Recorded data
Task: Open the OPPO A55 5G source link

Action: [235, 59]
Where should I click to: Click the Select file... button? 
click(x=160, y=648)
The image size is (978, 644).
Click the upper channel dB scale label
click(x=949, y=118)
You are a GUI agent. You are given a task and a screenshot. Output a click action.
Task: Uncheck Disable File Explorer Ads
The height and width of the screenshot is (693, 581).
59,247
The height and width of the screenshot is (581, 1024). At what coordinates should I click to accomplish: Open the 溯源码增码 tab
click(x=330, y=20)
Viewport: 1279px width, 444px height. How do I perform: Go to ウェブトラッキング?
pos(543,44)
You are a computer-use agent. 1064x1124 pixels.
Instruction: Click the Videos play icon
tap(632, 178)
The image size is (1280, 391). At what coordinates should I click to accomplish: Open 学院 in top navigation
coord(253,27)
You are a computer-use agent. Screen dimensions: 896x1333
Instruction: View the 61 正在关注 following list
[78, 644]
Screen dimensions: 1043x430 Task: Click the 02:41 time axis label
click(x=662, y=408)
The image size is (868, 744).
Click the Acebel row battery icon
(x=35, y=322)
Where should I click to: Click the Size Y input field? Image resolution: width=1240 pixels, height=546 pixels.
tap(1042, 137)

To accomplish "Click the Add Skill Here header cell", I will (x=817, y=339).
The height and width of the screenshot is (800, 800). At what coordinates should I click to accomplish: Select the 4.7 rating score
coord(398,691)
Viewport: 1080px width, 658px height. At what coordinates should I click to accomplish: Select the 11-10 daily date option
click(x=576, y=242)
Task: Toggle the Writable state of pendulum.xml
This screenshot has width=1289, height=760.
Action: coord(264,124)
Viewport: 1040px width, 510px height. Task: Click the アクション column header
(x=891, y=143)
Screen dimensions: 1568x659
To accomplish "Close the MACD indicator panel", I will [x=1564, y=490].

Task statement: Collect from the data above every line that includes "agent".

Solution:
You are a GUI agent. You are given a task and a screenshot. Output a click action.
You are a computer-use agent. 1064x1124 pixels.
You are a computer-use agent. Screen dimensions: 896x1333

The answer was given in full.